Opinión

Desechados héroes

En “Memorias de un Sampedrano” (1979) Gonzalo “Chalo” Luque cuenta que San Pedro Sula fue azotada dos veces por la fiebre amarilla (1892, 1905) y que en la última “quedó casi desierta, siendo ese tiempo cuando murió (…) el Dr. Leonardo Martínez”, con cuyo nombre, y por su noble odisea hipocrática, bautizaron luego al Hospital del Norte.

“Fue tan grande el número de muertos”, reseña Luque, “que no había tiempo de hacer ataúdes y los enterraban envueltos en sábanas o petates”, enviándolos en carreta al cementerio.

Prosigue: “Hubo un médico héroe durante esa fiebre (…) y fue el Dr. S. M. Waller” que combatió dicha enfermedad hasta el final y quien “fue muy humanitario; si el enfermo no tenía para pagarle en el momento, no era obstáculo para examinarle y recetarle (…) era el único médico que curaba a mordidos de culebra, pues tenía un vivero de esos animalitos en su casa (…) en su clínica siempre había campesinos mordidos de culebra. Waller vino a San Pedro muy joven e hizo de Honduras su segunda patria y jamás pensó en regresar a vivir a Estados Unidos, siendo por muchos años director del Hospital del Norte”.

El distinguido Dr. José Antonio Peraza refiere en sus poco conocidas memorias “Cincuenta años en la vida de un médico” (1979), que el patronato del Hospital del Norte nombró como facultativo interno al Dr. Alonso Suazo Meza, “joven egresado de nuestra universidad con gran prestigio. Había casado con enfermera mexicana que trabajaba en el Hospital San Felipe, de Tegucigalpa”.

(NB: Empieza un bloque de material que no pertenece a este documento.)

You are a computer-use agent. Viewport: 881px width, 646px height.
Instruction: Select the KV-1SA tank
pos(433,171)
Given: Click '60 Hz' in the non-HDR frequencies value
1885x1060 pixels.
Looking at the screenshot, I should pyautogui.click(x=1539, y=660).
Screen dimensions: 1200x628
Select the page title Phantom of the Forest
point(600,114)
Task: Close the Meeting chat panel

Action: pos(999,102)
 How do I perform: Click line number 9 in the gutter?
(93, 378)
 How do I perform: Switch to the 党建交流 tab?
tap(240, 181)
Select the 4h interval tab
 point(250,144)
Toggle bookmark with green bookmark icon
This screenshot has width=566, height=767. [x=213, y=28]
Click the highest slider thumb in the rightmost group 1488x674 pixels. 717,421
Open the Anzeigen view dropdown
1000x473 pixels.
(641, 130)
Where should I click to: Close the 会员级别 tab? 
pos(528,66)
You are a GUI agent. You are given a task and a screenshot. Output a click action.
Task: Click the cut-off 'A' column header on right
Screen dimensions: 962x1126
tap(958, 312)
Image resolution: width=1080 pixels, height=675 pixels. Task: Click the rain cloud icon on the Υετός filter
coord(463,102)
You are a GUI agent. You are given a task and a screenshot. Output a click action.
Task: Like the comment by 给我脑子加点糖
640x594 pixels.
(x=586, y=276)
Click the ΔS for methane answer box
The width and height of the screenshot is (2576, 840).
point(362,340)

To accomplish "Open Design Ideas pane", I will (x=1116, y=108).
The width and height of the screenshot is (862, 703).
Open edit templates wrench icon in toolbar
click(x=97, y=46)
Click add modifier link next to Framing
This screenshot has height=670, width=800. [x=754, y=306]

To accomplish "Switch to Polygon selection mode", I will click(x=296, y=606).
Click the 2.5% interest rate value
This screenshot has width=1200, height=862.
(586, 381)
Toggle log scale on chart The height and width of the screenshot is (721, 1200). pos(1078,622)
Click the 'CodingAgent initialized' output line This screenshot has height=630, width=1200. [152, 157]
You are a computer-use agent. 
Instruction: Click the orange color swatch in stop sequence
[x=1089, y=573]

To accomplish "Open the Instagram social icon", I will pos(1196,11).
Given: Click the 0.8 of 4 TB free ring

Desafortunadamente ella desequilibró su personalidad psíquica y hubo que llevarla a su país. “El doctor Suazo la acompañó, pero cuando estuvo de regreso su razón empezó a fallar hasta inutilizarlo completamente.

La familia lo trasladó en avión a San Salvador, donde estuvo buen tiempo hasta que falleció”. En honor suyo el único y dotado centro sampedrano de salud, el barrio “General José María Medina”, lleva su nombre.

También en 1934 ––un mundo sin antibióticos ni sulfamidas, cita Peraza–– el caballeroso y brillante cirujano Cornelio Moncada Córdova, graduado en Marburgo, Alemania, y por entonces delegado de Sanidad, se infectó tras extirpar un ántrax de nuca y desarrolló septicemia estafilocócica “que no hubo medio para salvarlo y le arrebató la vida en menos de una semana”. Otro héroe desechado de las memorias histórica y popular.

Durante la epidemia de 1905, agrega Luque, hubo brujos que curaban la fiebre amarilla en barrio El Benque, entre ellos Rafael Reyna y el viejito Escotillo, así como Carlos “Cusuco” Growle (¿alemán?), “quien sin conocer al transmisor andaba secando charcos y aguas estancadas con gas y keroseno”. Muchos de estos descansan, a veces sin lápida, en el antiguo camposanto urbano.

Cuando esas tendaladas el negro Chale Vilay estaba encargado de conducir fallecidos al cementerio, y lo hacía en grupos de cinco a ocho cadáveres.

Tañía una campana para anunciarse y que tuvieran listo el cuerpo, pero “no esperaba que el enfermo terminara de fallecer y decía a los dolientes que acabara de morir en la carreta. Y contaban que un enfermo, al darse cuenta que lo llevaban a enterrar, al pasar bajo un árbol de madre-cacao se agarró de una rama y se colgó y allí fue la sorpresa de Chale Vilay al ver que le faltaba uno de los que contó cuando salió del pueblo”…

La anécdota cómica oculta al componente mayor, que es el voluntariado de este ciudadano moreno, quien arriesga la vida para auxiliar al prójimo: noble modelo solidario, virtud cívica que perdimos desde la república, don que nos arrebató lo moderno y que es principio puro de convivencia social: querer al Otro y entregarle nuestro esfuerzo en tanto parte de nuestra propia individualidad.

Invocarlos es honrarlos, para que vuelva a nosotros la memoria de los grandes hombres que hicieron civilizada a la sociedad.